> Data
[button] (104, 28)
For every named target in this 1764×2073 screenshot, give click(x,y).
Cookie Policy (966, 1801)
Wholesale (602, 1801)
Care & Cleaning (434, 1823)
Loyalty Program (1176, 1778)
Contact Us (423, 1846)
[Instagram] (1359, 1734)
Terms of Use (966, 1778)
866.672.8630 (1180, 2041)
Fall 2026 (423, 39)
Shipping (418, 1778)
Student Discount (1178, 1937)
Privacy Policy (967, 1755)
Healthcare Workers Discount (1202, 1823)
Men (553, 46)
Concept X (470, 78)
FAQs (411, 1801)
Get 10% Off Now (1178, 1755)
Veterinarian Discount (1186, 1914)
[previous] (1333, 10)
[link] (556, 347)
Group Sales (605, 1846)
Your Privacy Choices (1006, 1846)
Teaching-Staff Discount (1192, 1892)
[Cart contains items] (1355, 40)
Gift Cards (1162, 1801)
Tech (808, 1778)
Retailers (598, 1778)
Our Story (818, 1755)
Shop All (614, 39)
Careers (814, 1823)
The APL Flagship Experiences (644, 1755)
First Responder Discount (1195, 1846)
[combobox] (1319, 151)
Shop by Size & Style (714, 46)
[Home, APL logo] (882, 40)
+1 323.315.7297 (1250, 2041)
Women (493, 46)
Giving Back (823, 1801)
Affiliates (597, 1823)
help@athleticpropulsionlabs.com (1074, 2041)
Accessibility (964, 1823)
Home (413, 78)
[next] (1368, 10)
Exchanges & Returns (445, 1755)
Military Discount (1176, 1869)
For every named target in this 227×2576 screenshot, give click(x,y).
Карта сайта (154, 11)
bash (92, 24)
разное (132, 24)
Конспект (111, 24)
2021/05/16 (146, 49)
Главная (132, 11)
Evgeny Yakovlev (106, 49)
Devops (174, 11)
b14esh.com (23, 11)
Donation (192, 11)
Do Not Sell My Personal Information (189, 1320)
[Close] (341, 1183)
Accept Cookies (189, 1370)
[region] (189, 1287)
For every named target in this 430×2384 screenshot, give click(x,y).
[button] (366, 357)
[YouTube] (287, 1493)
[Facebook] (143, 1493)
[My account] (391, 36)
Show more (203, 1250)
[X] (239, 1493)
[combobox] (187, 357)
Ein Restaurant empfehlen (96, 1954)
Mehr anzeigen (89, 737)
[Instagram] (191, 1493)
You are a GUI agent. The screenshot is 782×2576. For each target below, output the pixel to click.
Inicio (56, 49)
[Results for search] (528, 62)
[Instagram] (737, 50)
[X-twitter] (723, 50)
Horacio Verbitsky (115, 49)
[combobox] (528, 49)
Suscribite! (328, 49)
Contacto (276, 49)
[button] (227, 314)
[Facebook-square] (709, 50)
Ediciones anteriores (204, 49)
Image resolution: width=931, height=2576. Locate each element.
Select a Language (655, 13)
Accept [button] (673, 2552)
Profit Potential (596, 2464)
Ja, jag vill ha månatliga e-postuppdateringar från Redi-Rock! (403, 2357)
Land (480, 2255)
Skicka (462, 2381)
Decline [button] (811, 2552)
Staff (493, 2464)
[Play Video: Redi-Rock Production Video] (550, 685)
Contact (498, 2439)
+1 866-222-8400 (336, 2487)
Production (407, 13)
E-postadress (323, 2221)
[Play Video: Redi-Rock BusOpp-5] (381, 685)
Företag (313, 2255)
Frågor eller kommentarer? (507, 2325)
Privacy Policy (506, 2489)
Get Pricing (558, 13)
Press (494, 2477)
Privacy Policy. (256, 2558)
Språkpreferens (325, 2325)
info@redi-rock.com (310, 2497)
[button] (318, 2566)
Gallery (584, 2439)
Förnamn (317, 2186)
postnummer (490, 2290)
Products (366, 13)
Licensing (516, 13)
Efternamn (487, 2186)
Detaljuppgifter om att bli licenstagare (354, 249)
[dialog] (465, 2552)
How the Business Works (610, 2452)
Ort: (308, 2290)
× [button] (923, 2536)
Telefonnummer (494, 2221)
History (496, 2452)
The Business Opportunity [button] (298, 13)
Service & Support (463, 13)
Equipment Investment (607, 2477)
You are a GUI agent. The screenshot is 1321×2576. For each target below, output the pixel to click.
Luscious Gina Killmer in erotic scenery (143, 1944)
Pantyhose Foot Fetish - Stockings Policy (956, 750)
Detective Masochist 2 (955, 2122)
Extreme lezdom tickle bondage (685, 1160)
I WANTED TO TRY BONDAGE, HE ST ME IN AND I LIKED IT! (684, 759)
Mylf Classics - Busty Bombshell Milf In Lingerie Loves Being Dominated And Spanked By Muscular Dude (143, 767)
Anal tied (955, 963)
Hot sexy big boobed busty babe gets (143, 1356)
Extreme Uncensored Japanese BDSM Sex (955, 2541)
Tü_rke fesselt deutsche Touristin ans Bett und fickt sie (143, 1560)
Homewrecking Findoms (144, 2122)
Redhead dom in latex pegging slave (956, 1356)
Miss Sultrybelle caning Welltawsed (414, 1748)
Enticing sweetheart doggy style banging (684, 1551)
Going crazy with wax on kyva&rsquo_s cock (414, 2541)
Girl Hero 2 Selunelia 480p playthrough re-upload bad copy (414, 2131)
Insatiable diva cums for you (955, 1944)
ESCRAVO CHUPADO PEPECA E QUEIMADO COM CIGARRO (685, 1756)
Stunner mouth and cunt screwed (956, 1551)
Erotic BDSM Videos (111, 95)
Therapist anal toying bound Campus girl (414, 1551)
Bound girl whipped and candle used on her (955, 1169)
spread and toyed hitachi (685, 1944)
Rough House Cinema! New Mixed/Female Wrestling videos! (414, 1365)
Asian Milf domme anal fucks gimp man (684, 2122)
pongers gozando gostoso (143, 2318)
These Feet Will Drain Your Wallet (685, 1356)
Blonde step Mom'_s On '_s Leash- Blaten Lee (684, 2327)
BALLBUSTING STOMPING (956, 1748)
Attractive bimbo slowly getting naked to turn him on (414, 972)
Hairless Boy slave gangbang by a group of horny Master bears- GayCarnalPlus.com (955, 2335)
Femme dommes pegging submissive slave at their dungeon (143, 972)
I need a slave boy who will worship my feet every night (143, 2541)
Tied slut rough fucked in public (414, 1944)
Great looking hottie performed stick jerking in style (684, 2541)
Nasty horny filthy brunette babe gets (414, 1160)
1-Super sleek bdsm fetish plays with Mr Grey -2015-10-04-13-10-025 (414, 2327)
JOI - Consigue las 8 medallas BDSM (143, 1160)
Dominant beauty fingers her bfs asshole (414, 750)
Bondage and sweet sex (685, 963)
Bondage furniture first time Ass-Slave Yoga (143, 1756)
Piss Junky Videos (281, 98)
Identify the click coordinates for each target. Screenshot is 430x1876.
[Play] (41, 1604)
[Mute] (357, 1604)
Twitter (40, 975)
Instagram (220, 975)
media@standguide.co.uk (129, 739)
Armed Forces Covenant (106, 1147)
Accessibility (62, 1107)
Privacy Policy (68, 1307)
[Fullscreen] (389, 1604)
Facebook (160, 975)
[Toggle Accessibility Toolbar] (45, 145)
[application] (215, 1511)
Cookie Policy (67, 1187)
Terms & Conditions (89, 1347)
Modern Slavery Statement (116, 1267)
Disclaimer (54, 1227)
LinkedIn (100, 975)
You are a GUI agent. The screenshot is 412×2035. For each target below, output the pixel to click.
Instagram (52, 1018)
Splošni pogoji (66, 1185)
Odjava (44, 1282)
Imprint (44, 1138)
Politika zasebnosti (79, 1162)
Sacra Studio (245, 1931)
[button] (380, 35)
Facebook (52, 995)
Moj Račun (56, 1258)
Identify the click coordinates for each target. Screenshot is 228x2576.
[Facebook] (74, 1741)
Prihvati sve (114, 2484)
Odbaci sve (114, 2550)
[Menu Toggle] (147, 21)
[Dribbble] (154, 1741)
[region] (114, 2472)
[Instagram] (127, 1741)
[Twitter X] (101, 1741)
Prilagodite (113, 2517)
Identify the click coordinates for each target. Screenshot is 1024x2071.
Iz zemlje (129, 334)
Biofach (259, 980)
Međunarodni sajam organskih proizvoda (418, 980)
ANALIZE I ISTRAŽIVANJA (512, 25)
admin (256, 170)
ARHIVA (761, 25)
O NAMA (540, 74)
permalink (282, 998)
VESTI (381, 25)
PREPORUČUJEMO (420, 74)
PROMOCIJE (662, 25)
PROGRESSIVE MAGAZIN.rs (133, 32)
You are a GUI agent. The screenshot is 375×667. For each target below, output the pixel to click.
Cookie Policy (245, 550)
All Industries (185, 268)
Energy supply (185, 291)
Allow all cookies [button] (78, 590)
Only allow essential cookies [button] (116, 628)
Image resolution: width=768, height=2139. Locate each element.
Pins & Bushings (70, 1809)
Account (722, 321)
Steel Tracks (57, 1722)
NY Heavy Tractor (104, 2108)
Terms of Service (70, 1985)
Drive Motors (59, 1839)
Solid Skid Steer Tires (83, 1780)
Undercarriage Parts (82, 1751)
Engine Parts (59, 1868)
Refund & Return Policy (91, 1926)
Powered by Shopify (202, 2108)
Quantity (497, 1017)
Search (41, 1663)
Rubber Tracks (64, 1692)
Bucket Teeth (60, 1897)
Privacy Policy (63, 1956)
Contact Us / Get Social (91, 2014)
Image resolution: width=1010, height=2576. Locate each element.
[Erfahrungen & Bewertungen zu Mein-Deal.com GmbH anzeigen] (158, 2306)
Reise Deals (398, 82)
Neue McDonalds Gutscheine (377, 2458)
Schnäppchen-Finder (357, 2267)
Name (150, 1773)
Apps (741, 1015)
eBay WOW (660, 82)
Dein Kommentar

> Problem requirements
An answer consisting of the number alone is required: how many lines in the entries hold the string "Business"?

> Your solution
2